A campaign along such lines has been tacitly launched by these informal Russian webs of influence against Bulgaria’s commitment to a joint air-policing and NATO fleet in the Black sea, drawing red lines for what the country might engage in and what is not allowed by Moscow. This questions the overall will and capacity of Bulgaria to participate in joint strategic planning and operations for collective defense.

 

In more recent times the activities of Russia in supporting paramilitaries and their leaders in Bulgaria have been associated with fanning refugee hysteria, which gradually permeates with more elements of candid critique of the EU and NATO and open calls for a joint pan-Orthodox defense with Russia against the Western infidels — what constitutes in essence the equivalent of an Orthodox jihad against the West.

 

The level of Russia-West confrontation constitutes a new cold war, but there is the marked difference – the now classic Cold War had clear and inviolable demarcation lines and rules of engagement. Today the hybrid war is fought across nations and continents with no clear border lines with Russia deeply infiltrating the fabric of EU political systems and economies.

 

Moscow probably has fewer spies than at the peak of the Cold War, yet it does not need them as it relies on local parties and politicians in its information and propaganda efforts in EU and NATO countries.

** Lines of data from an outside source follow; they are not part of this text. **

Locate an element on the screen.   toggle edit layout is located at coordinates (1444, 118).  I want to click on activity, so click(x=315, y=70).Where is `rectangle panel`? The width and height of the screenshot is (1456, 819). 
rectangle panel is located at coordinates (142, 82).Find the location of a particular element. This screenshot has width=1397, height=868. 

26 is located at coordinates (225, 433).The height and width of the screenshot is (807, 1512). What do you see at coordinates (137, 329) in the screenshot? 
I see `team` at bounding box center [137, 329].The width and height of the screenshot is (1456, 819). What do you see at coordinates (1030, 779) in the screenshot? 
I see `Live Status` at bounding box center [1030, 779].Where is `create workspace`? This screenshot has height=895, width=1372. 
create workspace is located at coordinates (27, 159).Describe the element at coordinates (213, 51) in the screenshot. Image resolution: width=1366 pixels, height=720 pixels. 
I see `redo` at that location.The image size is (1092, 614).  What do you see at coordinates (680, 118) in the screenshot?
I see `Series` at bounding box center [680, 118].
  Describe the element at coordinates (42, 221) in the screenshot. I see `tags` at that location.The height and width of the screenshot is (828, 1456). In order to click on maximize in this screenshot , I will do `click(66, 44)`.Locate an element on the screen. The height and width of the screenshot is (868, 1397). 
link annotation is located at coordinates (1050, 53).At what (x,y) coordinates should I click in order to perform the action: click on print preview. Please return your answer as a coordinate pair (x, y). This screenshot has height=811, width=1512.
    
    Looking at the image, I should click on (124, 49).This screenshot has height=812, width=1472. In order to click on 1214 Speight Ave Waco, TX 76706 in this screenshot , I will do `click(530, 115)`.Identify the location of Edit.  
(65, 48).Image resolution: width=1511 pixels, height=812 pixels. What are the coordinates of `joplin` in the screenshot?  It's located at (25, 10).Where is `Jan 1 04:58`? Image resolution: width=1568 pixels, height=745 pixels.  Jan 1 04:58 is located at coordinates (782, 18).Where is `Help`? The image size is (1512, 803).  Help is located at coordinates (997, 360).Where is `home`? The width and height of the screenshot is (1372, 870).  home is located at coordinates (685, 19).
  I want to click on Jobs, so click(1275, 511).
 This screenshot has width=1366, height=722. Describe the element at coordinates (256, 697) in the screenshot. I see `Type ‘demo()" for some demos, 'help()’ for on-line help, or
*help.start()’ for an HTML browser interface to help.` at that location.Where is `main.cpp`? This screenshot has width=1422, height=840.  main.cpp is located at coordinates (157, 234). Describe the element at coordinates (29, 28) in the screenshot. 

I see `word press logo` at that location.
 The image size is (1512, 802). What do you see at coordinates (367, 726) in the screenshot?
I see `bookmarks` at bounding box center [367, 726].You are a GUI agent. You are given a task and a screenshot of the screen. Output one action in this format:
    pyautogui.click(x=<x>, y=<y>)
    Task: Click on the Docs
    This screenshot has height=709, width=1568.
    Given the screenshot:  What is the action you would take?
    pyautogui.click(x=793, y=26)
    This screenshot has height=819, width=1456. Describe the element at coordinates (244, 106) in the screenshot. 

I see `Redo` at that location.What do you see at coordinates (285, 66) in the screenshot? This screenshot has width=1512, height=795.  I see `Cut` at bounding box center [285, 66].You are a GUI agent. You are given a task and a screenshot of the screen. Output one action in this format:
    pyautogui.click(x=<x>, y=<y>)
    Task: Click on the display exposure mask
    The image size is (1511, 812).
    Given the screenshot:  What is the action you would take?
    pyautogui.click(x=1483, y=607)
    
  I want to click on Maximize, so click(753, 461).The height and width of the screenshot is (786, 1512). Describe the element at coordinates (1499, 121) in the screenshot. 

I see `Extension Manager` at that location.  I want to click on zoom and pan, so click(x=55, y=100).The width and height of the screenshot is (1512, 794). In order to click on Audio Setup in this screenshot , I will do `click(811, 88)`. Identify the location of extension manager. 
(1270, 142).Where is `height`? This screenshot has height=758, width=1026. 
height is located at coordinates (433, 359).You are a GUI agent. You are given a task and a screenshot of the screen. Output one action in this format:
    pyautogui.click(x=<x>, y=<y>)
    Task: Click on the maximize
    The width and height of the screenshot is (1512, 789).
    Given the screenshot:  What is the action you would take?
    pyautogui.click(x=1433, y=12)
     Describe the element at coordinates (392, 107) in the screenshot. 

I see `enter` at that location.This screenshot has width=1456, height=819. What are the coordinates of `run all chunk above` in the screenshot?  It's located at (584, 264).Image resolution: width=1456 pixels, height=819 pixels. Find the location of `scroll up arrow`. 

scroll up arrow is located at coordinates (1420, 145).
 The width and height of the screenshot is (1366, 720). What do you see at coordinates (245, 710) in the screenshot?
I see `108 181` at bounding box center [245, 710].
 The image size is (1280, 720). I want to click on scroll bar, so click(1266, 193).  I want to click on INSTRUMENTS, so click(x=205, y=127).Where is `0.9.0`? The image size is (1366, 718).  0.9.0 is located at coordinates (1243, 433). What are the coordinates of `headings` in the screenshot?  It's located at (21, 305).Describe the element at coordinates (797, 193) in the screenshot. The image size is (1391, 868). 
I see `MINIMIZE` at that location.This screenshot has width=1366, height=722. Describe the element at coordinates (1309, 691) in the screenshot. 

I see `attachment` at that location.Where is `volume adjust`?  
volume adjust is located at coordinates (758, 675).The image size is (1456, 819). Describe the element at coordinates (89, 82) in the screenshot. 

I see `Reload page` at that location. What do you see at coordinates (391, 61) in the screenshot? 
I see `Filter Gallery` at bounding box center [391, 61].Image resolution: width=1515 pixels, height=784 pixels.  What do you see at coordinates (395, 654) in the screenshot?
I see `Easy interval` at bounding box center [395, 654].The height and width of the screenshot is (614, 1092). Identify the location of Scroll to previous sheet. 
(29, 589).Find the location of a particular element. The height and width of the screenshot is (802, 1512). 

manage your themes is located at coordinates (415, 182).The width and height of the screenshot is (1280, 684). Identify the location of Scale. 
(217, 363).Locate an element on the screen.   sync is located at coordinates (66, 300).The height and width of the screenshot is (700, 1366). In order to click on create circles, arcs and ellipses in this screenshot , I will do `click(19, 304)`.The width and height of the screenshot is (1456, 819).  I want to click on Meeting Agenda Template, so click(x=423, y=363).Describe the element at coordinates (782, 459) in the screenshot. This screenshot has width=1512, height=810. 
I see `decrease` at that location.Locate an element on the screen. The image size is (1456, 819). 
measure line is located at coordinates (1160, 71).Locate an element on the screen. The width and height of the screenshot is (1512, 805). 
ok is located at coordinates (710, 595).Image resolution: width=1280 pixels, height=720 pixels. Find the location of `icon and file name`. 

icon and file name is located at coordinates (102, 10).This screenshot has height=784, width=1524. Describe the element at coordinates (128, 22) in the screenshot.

The rent-a-politician drive in the CEE has not ceased for a moment.

 

In Poland an investigation is under way concerning the leader of the left party Change (Zmiana) Mateusz Piskorski, as well as former activists of the far-right party Congress of the New Right (KNP) on charges of spying for Russia. The activity of these Polish activists on the territory of Ukraine in 2014 is being investigated, including operations aimed at artificially fueling hostile attitude of Ukrainians to the local Polish minority.

 

Formed in 2015, the Polish Change party is a classic example of a Russian initiated and funded political party that aims to gain wider public support for pro-Russian sympathizers, including  for a personal adoration of Russian President Putin.

 

Such pro-Russian grafts on the political system in CEE countries cover the whole political spectrum — from the extreme left to the radical right.

 

Yet it has not been all “sun and roses” for Moscow in the region. For all their political parlance, the political elites in Balkan countries have failed to meet the Kremlin’s expectations and have resisted attempts to derail the process of integration within the EU and NATO. In spite of years of infiltration, billions of dollars spent and promises made by Moscow at all conceivable levels, even the countries perceived as most vulnerable, like Montenegro and Serbia, have managed to discern the threats and traps in Moscow’s hybrid plans and effectively neutralize them. A similar process has occurred in Bulgaria with some of the hidden attempts of Russian intelligence-led operations to infiltrate top decision makers’ circles being exposed in the brawl between the leader of the Bulgarian Socialist Party and the most senior Kremlin figure covering the Balkans — the director of the Russian Institute for Strategic Studies — with a ripple effect across the political scene.

 

It is difficult to presume how efficient the EU and NATO’s efforts will be at coping with Russia’s unprecedented hybrid information-propaganda assault and how strong and concise Brussels and EU member nations’ counteraction will be. But it is a fact that the countries in Central and Eastern Europe have significantly reinforced their individual and collective capacity to respond to external threats and to internal crises instigated by Russian proxies.

 

For however strong the dependence on Russia is, the vast majority of the populace and the political elite, when push comes to shove, is able to make the difference and the cost-benefit based choice in favor of Western institutions, values and integration models.

 

Starker evidence of Russia’s decline could hardly bring to the fore anything else but fresh cases of frustration at the Kremlin as it really and undeniably loses the CEE and the Balkans, regardless of the resources spent in the course of its hybrid war against the West.